» WHAT YOU HAVE TO DO
Leaving the pictures out, transcribe the records below exactly.

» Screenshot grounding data
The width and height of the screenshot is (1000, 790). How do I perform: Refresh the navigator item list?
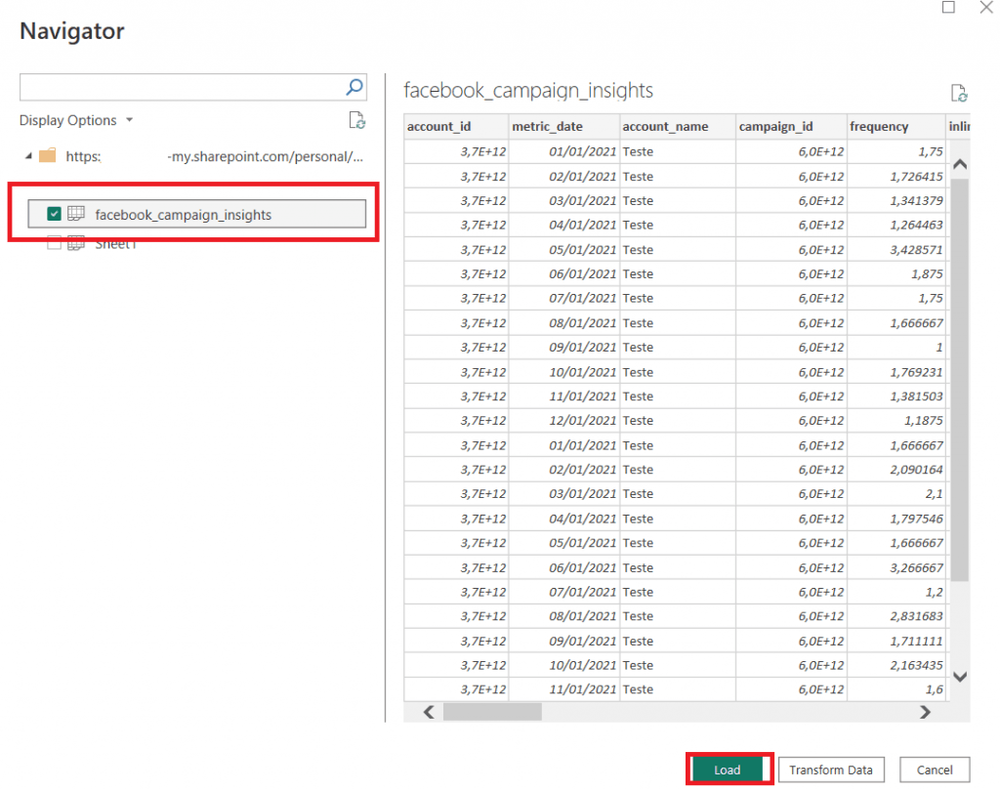coord(357,119)
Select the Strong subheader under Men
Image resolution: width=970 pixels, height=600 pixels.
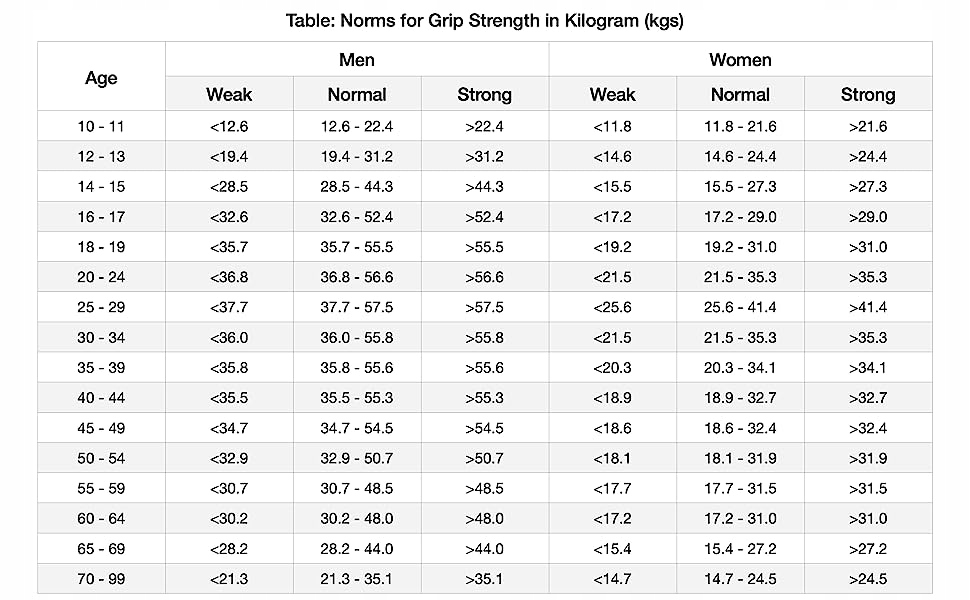484,95
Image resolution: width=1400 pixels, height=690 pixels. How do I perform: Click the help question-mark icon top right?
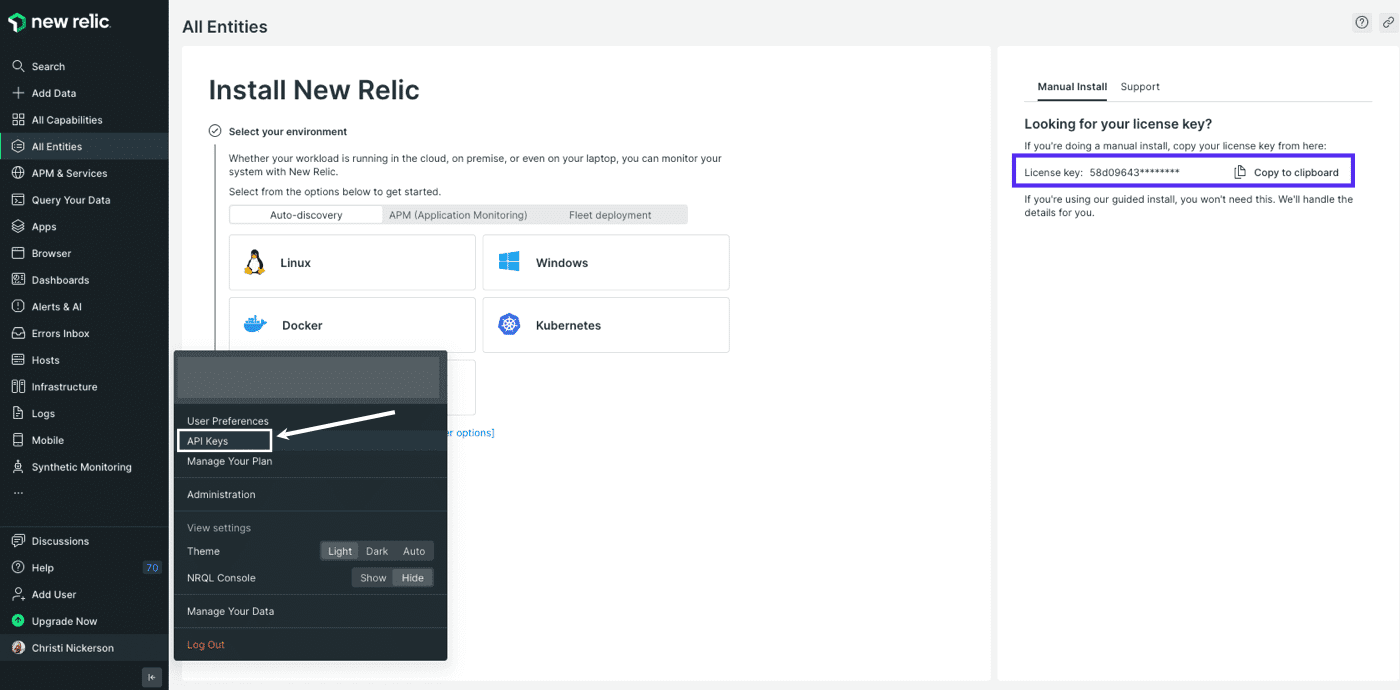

» YOUR SOLUTION
The width and height of the screenshot is (1000, 790). How do I perform: Refresh the navigator item list?
coord(357,119)
Select the Strong subheader under Men
Image resolution: width=970 pixels, height=600 pixels.
484,95
Image resolution: width=1400 pixels, height=690 pixels. How do I perform: Click the help question-mark icon top right?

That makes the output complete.